Top of GIVEN INFORMATION
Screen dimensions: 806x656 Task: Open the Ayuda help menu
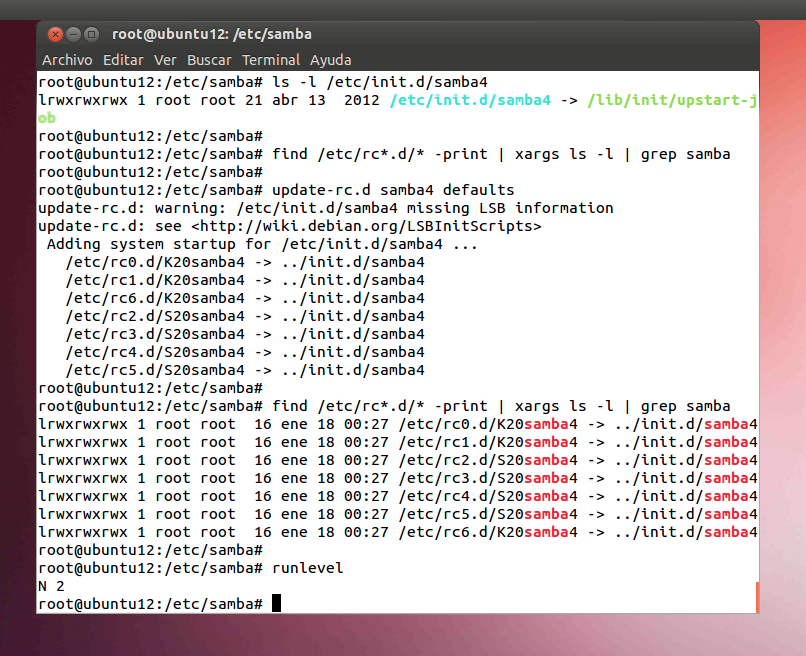[x=331, y=60]
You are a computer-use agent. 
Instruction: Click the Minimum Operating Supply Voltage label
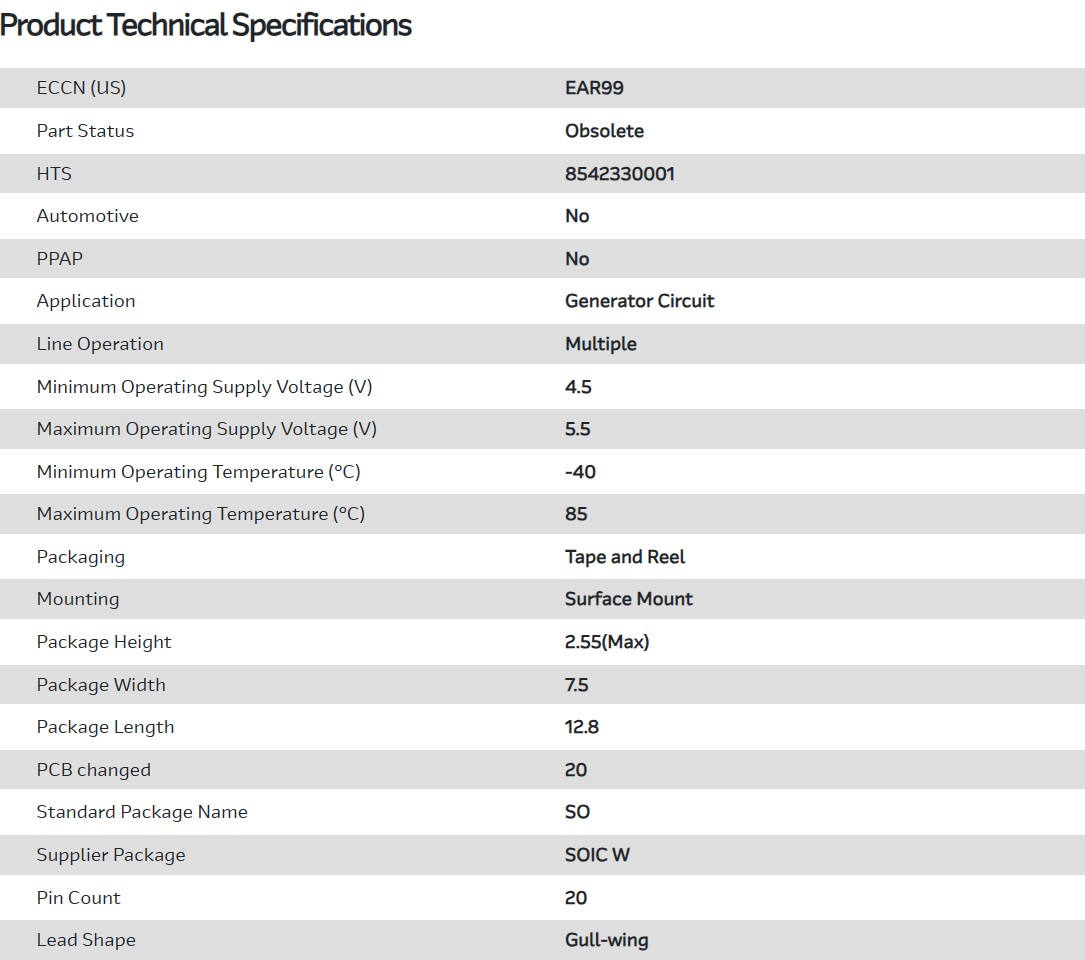(x=204, y=387)
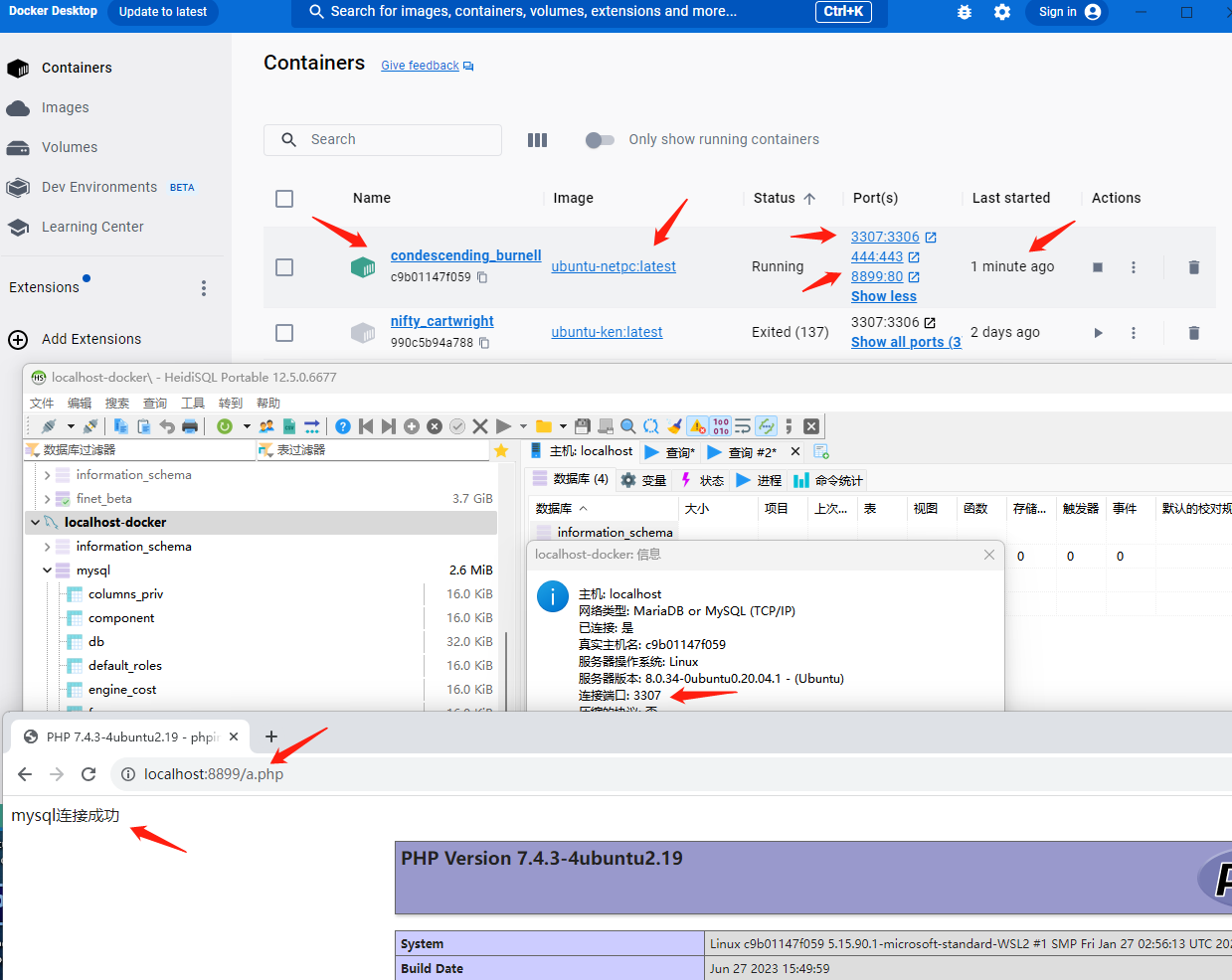1232x980 pixels.
Task: Delete the nifty_cartwright container
Action: pos(1193,333)
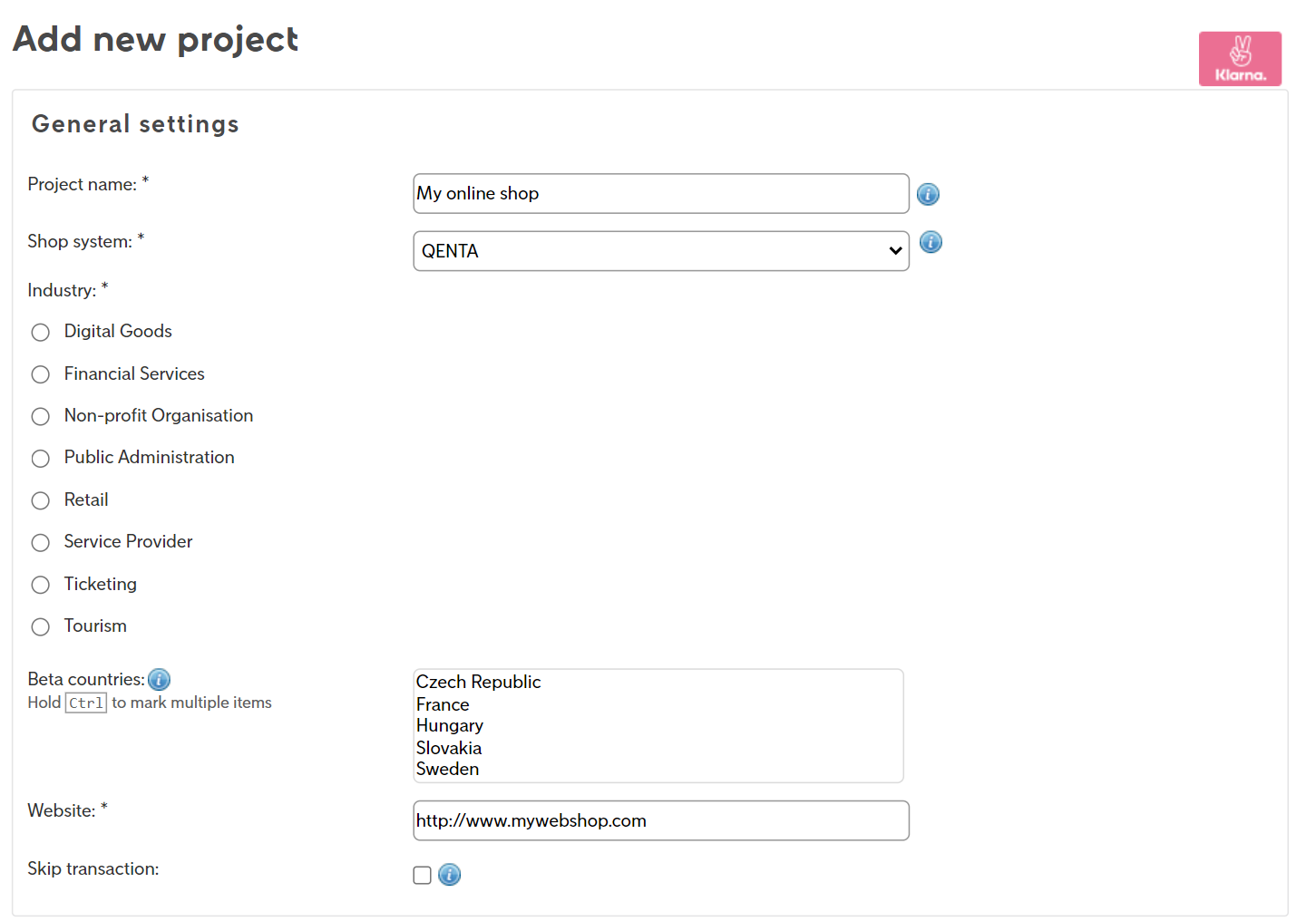Image resolution: width=1316 pixels, height=921 pixels.
Task: Click the Klarna logo
Action: pos(1239,59)
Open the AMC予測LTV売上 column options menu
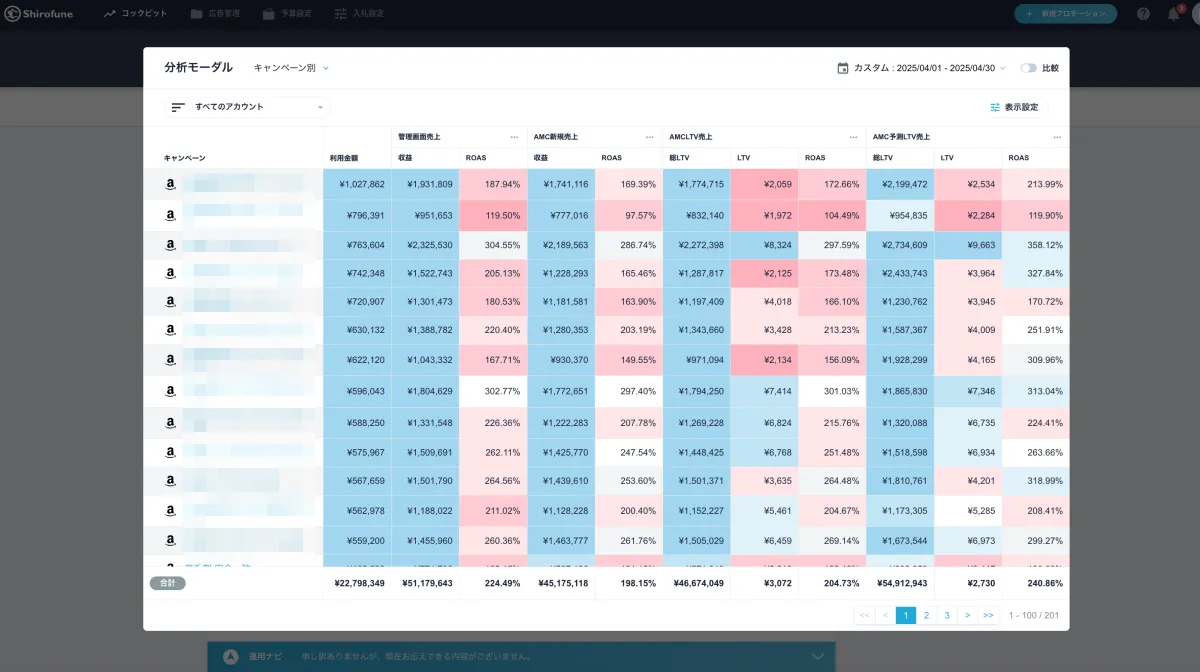This screenshot has width=1200, height=672. tap(1057, 137)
Bottom of GIVEN INFORMATION
▶ **AIM OF THE EXERCISE**
An exact retyping of the material, minus the pictures, is the required answer.

▶ **ANSWER**
Screen dimensions: 806x656 Task: Open the Ayuda help menu
[x=331, y=60]
You are a computer-use agent. 
Instruction: Click the Minimum Operating Supply Voltage label
(x=204, y=387)
1232x980 pixels.
Task: Delete the nifty_cartwright container
Action: pos(1193,333)
Image resolution: width=1316 pixels, height=921 pixels.
Task: Click the Klarna logo
Action: pos(1239,59)
Open the AMC予測LTV売上 column options menu
This screenshot has width=1200, height=672. tap(1057, 137)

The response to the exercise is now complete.